> _The problem_
Format these lines of data as a numbered list, leaving out any blank lines.

▬▬▬▬▬▬

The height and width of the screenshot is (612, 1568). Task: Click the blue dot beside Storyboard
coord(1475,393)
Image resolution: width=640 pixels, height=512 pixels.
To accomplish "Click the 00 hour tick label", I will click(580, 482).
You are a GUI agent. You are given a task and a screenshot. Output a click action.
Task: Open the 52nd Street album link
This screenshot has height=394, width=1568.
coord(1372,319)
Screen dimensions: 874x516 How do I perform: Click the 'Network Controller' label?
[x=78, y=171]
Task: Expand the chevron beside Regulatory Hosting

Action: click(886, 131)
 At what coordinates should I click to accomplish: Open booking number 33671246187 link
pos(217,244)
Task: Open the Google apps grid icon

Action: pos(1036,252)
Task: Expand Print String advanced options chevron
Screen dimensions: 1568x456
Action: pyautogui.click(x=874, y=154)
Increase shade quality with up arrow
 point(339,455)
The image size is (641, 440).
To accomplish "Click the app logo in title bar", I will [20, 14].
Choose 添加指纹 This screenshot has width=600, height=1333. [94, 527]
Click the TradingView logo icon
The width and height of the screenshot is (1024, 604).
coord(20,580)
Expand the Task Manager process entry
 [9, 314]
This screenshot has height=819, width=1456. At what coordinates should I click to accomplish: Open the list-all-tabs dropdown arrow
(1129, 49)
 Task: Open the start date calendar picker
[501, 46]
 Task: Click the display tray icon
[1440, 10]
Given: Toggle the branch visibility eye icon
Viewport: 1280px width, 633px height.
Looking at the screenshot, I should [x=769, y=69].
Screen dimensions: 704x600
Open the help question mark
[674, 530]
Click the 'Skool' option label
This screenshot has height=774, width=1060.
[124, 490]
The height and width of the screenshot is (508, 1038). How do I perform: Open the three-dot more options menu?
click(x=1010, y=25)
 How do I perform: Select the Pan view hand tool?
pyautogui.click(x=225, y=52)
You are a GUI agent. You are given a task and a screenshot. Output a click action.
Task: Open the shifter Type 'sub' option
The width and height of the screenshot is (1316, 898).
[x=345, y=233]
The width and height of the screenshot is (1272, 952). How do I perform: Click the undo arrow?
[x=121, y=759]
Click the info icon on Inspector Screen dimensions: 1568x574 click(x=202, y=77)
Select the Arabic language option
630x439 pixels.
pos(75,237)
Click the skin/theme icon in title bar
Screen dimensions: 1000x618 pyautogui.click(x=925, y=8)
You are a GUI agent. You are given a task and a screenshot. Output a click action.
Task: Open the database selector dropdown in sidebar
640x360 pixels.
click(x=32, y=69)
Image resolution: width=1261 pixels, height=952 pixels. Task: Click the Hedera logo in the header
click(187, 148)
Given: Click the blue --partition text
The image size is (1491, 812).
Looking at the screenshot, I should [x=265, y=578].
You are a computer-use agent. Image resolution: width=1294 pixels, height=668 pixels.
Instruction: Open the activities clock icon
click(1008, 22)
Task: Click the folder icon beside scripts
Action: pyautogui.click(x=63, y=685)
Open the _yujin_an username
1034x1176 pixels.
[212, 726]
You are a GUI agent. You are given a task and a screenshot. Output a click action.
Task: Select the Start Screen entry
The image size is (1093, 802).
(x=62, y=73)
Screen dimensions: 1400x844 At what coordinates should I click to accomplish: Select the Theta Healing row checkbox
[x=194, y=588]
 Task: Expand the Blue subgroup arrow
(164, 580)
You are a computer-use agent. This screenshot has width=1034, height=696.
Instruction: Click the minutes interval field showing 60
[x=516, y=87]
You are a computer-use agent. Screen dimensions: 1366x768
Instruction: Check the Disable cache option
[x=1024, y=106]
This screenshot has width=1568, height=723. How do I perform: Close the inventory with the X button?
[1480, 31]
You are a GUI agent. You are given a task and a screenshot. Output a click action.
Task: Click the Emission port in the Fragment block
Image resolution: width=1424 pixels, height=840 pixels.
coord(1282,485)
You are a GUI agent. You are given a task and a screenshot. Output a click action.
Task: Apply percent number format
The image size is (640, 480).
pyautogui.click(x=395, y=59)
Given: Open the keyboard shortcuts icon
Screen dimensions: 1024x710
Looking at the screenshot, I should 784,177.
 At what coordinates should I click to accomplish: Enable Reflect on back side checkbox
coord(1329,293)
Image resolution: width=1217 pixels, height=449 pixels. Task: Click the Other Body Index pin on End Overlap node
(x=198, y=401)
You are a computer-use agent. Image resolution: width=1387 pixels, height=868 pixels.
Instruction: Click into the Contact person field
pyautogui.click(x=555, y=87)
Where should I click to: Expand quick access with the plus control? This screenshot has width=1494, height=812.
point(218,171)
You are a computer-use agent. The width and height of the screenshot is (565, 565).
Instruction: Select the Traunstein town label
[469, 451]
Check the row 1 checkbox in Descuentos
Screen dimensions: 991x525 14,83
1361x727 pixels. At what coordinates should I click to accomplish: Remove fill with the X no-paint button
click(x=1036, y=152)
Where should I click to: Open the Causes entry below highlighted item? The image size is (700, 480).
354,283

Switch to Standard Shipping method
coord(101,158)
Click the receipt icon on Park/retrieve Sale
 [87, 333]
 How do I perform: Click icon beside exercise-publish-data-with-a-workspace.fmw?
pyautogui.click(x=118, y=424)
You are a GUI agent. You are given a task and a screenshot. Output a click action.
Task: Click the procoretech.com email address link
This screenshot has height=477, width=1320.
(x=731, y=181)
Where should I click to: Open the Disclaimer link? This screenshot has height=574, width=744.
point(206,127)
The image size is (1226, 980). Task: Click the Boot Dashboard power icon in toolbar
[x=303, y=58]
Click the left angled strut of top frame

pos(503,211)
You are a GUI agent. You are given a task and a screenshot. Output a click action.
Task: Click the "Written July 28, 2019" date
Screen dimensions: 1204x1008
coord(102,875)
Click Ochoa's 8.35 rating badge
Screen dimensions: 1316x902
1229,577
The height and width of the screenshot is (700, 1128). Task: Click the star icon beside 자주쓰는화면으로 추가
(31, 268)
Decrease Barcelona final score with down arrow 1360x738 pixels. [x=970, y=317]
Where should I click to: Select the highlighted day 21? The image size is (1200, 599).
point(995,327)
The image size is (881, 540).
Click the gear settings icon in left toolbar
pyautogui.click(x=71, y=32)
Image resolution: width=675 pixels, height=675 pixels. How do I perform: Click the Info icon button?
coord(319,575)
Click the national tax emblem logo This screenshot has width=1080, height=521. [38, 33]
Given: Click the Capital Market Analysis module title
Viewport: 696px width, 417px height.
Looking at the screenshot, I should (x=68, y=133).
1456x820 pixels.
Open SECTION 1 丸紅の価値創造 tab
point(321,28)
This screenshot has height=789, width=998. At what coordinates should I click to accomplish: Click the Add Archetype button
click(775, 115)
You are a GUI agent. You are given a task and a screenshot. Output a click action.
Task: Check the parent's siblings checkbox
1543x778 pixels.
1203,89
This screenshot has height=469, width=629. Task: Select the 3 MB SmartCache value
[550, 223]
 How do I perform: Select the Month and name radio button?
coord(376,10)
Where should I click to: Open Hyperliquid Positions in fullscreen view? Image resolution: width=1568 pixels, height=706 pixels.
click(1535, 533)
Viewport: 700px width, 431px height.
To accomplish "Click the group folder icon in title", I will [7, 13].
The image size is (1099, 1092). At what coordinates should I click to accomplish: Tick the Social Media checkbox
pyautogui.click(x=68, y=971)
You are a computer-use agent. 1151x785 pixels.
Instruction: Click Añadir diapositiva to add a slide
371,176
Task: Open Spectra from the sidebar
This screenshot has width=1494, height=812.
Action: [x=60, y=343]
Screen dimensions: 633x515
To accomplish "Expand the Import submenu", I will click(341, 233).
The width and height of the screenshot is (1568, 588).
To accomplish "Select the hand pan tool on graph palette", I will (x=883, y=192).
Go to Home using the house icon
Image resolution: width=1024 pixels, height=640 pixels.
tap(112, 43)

▬▬▬▬▬▬

> _Solution_
1. The height and width of the screenshot is (612, 1568). Task: Click the blue dot beside Storyboard
2. coord(1475,393)
3. Image resolution: width=640 pixels, height=512 pixels.
4. To accomplish "Click the 00 hour tick label", I will click(580, 482).
5. You are a GUI agent. You are given a task and a screenshot. Output a click action.
6. Task: Open the 52nd Street album link
7. This screenshot has height=394, width=1568.
8. coord(1372,319)
9. Screen dimensions: 874x516 How do I perform: Click the 'Network Controller' label?
10. [x=78, y=171]
11. Task: Expand the chevron beside Regulatory Hosting
12. Action: click(886, 131)
13.  At what coordinates should I click to accomplish: Open booking number 33671246187 link
14. pos(217,244)
15. Task: Open the Google apps grid icon
16. Action: pos(1036,252)
17. Task: Expand Print String advanced options chevron
18. Screen dimensions: 1568x456
19. Action: pyautogui.click(x=874, y=154)
20. Increase shade quality with up arrow
21.  point(339,455)
22. The image size is (641, 440).
23. To accomplish "Click the app logo in title bar", I will [20, 14].
24. Choose 添加指纹 This screenshot has width=600, height=1333. [94, 527]
25. Click the TradingView logo icon
26. The width and height of the screenshot is (1024, 604).
27. coord(20,580)
28. Expand the Task Manager process entry
29.  [9, 314]
30. This screenshot has height=819, width=1456. At what coordinates should I click to accomplish: Open the list-all-tabs dropdown arrow
31. (1129, 49)
32.  Task: Open the start date calendar picker
33. [501, 46]
34.  Task: Click the display tray icon
35. [1440, 10]
36. Given: Toggle the branch visibility eye icon
37. Viewport: 1280px width, 633px height.
38. Looking at the screenshot, I should [x=769, y=69].
39. Screen dimensions: 704x600
40. Open the help question mark
41. [674, 530]
42. Click the 'Skool' option label
43. This screenshot has height=774, width=1060.
44. [124, 490]
45. The height and width of the screenshot is (508, 1038). How do I perform: Open the three-dot more options menu?
46. click(x=1010, y=25)
47.  How do I perform: Select the Pan view hand tool?
48. pyautogui.click(x=225, y=52)
49. You are a GUI agent. You are given a task and a screenshot. Output a click action.
50. Task: Open the shifter Type 'sub' option
51. The width and height of the screenshot is (1316, 898).
52. [x=345, y=233]
53. The width and height of the screenshot is (1272, 952). How do I perform: Click the undo arrow?
54. [x=121, y=759]
55. Click the info icon on Inspector Screen dimensions: 1568x574 click(x=202, y=77)
56. Select the Arabic language option
57. 630x439 pixels.
58. pos(75,237)
59. Click the skin/theme icon in title bar
60. Screen dimensions: 1000x618 pyautogui.click(x=925, y=8)
61. You are a GUI agent. You are given a task and a screenshot. Output a click action.
62. Task: Open the database selector dropdown in sidebar
63. 640x360 pixels.
64. click(x=32, y=69)
65. Image resolution: width=1261 pixels, height=952 pixels. Task: Click the Hedera logo in the header
66. click(187, 148)
67. Given: Click the blue --partition text
68. The image size is (1491, 812).
69. Looking at the screenshot, I should [x=265, y=578].
70. You are a computer-use agent. Image resolution: width=1294 pixels, height=668 pixels.
71. Instruction: Open the activities clock icon
72. click(1008, 22)
73. Task: Click the folder icon beside scripts
74. Action: pyautogui.click(x=63, y=685)
75. Open the _yujin_an username
76. 1034x1176 pixels.
77. [212, 726]
78. You are a GUI agent. You are given a task and a screenshot. Output a click action.
79. Task: Select the Start Screen entry
80. The image size is (1093, 802).
81. (x=62, y=73)
82. Screen dimensions: 1400x844 At what coordinates should I click to accomplish: Select the Theta Healing row checkbox
83. [x=194, y=588]
84.  Task: Expand the Blue subgroup arrow
85. (164, 580)
86. You are a computer-use agent. This screenshot has width=1034, height=696.
87. Instruction: Click the minutes interval field showing 60
88. [x=516, y=87]
89. You are a computer-use agent. Screen dimensions: 1366x768
90. Instruction: Check the Disable cache option
91. [x=1024, y=106]
92. This screenshot has width=1568, height=723. How do I perform: Close the inventory with the X button?
93. [1480, 31]
94. You are a GUI agent. You are given a task and a screenshot. Output a click action.
95. Task: Click the Emission port in the Fragment block
96. Image resolution: width=1424 pixels, height=840 pixels.
97. coord(1282,485)
98. You are a GUI agent. You are given a task and a screenshot. Output a click action.
99. Task: Apply percent number format
100. The image size is (640, 480).
101. pyautogui.click(x=395, y=59)
102. Given: Open the keyboard shortcuts icon
103. Screen dimensions: 1024x710
104. Looking at the screenshot, I should 784,177.
105.  At what coordinates should I click to accomplish: Enable Reflect on back side checkbox
106. coord(1329,293)
107. Image resolution: width=1217 pixels, height=449 pixels. Task: Click the Other Body Index pin on End Overlap node
108. (x=198, y=401)
109. You are a computer-use agent. Image resolution: width=1387 pixels, height=868 pixels.
110. Instruction: Click into the Contact person field
111. pyautogui.click(x=555, y=87)
112. Where should I click to: Expand quick access with the plus control? This screenshot has width=1494, height=812.
113. point(218,171)
114. You are a computer-use agent. The width and height of the screenshot is (565, 565).
115. Instruction: Select the Traunstein town label
116. [469, 451]
117. Check the row 1 checkbox in Descuentos
118. Screen dimensions: 991x525 14,83
119. 1361x727 pixels. At what coordinates should I click to accomplish: Remove fill with the X no-paint button
120. click(x=1036, y=152)
121. Where should I click to: Open the Causes entry below highlighted item? The image size is (700, 480).
122. 354,283
123. Switch to Standard Shipping method
124. coord(101,158)
125. Click the receipt icon on Park/retrieve Sale
126.  [87, 333]
127.  How do I perform: Click icon beside exercise-publish-data-with-a-workspace.fmw?
128. pyautogui.click(x=118, y=424)
129. You are a GUI agent. You are given a task and a screenshot. Output a click action.
130. Task: Click the procoretech.com email address link
131. This screenshot has height=477, width=1320.
132. (x=731, y=181)
133. Where should I click to: Open the Disclaimer link? This screenshot has height=574, width=744.
134. point(206,127)
135. The image size is (1226, 980). Task: Click the Boot Dashboard power icon in toolbar
136. [x=303, y=58]
137. Click the left angled strut of top frame
138. pos(503,211)
139. You are a GUI agent. You are given a task and a screenshot. Output a click action.
140. Task: Click the "Written July 28, 2019" date
141. Screen dimensions: 1204x1008
142. coord(102,875)
143. Click Ochoa's 8.35 rating badge
144. Screen dimensions: 1316x902
145. 1229,577
146. The height and width of the screenshot is (700, 1128). Task: Click the star icon beside 자주쓰는화면으로 추가
147. (31, 268)
148. Decrease Barcelona final score with down arrow 1360x738 pixels. [x=970, y=317]
149. Where should I click to: Select the highlighted day 21? The image size is (1200, 599).
150. point(995,327)
151. The image size is (881, 540).
152. Click the gear settings icon in left toolbar
153. pyautogui.click(x=71, y=32)
154. Image resolution: width=675 pixels, height=675 pixels. How do I perform: Click the Info icon button?
155. coord(319,575)
156. Click the national tax emblem logo This screenshot has width=1080, height=521. [38, 33]
157. Given: Click the Capital Market Analysis module title
158. Viewport: 696px width, 417px height.
159. Looking at the screenshot, I should (x=68, y=133).
160. 1456x820 pixels.
161. Open SECTION 1 丸紅の価値創造 tab
162. point(321,28)
163. This screenshot has height=789, width=998. At what coordinates should I click to accomplish: Click the Add Archetype button
164. click(775, 115)
165. You are a GUI agent. You are given a task and a screenshot. Output a click action.
166. Task: Check the parent's siblings checkbox
167. 1543x778 pixels.
168. 1203,89
169. This screenshot has height=469, width=629. Task: Select the 3 MB SmartCache value
170. [550, 223]
171.  How do I perform: Select the Month and name radio button?
172. coord(376,10)
173. Where should I click to: Open Hyperliquid Positions in fullscreen view? Image resolution: width=1568 pixels, height=706 pixels.
174. click(1535, 533)
175. Viewport: 700px width, 431px height.
176. To accomplish "Click the group folder icon in title", I will [7, 13].
177. The image size is (1099, 1092). At what coordinates should I click to accomplish: Tick the Social Media checkbox
178. pyautogui.click(x=68, y=971)
179. You are a computer-use agent. 1151x785 pixels.
180. Instruction: Click Añadir diapositiva to add a slide
181. 371,176
182. Task: Open Spectra from the sidebar
183. This screenshot has width=1494, height=812.
184. Action: [x=60, y=343]
185. Screen dimensions: 633x515
186. To accomplish "Expand the Import submenu", I will click(341, 233).
187. The width and height of the screenshot is (1568, 588).
188. To accomplish "Select the hand pan tool on graph palette", I will (x=883, y=192).
189. Go to Home using the house icon
190. Image resolution: width=1024 pixels, height=640 pixels.
191. tap(112, 43)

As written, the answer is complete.